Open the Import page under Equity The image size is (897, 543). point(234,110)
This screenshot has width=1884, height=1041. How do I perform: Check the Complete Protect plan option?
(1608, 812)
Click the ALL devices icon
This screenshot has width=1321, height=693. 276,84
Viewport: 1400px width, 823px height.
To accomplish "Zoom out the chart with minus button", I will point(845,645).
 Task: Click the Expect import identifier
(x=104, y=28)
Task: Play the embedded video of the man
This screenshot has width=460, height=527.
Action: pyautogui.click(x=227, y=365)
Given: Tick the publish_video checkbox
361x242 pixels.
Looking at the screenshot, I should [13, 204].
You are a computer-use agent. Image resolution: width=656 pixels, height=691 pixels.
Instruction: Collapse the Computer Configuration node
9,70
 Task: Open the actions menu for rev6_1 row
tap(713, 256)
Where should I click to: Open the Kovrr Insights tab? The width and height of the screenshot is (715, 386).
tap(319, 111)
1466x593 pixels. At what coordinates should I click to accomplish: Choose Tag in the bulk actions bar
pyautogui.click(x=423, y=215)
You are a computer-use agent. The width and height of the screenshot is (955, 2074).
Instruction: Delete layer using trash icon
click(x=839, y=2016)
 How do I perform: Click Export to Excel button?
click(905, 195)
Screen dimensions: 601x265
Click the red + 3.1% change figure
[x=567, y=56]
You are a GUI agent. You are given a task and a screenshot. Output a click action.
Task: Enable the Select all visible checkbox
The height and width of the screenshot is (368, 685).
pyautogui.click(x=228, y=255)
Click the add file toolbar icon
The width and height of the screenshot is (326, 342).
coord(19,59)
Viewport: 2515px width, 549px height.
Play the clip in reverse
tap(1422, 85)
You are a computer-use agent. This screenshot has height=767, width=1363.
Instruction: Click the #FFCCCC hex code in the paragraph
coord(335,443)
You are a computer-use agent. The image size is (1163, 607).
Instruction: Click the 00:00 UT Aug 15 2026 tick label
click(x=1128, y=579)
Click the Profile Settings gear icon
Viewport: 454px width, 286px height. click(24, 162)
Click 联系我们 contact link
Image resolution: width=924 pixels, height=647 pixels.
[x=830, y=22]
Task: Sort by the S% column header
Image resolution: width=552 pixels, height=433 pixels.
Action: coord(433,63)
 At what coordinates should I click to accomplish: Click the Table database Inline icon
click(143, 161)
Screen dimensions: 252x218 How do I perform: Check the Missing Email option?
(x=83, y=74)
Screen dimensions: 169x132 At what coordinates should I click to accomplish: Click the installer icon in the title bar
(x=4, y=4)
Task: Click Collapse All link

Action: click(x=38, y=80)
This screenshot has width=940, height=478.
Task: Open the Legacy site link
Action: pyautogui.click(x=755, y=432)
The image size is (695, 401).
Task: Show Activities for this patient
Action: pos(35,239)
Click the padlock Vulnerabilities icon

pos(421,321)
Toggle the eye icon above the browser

....

• The problem: Write out only the lines from the very start of the entries above to the line that includes "Task: Enable the Select all visible checkbox", both ends included, each one unchanged.

• Solution to this task:
Open the Import page under Equity The image size is (897, 543). point(234,110)
This screenshot has width=1884, height=1041. How do I perform: Check the Complete Protect plan option?
(1608, 812)
Click the ALL devices icon
This screenshot has width=1321, height=693. 276,84
Viewport: 1400px width, 823px height.
To accomplish "Zoom out the chart with minus button", I will point(845,645).
 Task: Click the Expect import identifier
(x=104, y=28)
Task: Play the embedded video of the man
This screenshot has width=460, height=527.
Action: pyautogui.click(x=227, y=365)
Given: Tick the publish_video checkbox
361x242 pixels.
Looking at the screenshot, I should [13, 204].
You are a computer-use agent. Image resolution: width=656 pixels, height=691 pixels.
Instruction: Collapse the Computer Configuration node
9,70
 Task: Open the actions menu for rev6_1 row
tap(713, 256)
Where should I click to: Open the Kovrr Insights tab? The width and height of the screenshot is (715, 386).
tap(319, 111)
1466x593 pixels. At what coordinates should I click to accomplish: Choose Tag in the bulk actions bar
pyautogui.click(x=423, y=215)
You are a computer-use agent. The width and height of the screenshot is (955, 2074).
Instruction: Delete layer using trash icon
click(x=839, y=2016)
 How do I perform: Click Export to Excel button?
click(905, 195)
Screen dimensions: 601x265
Click the red + 3.1% change figure
[x=567, y=56]
You are a GUI agent. You are given a task and a screenshot. Output a click action.
Task: Enable the Select all visible checkbox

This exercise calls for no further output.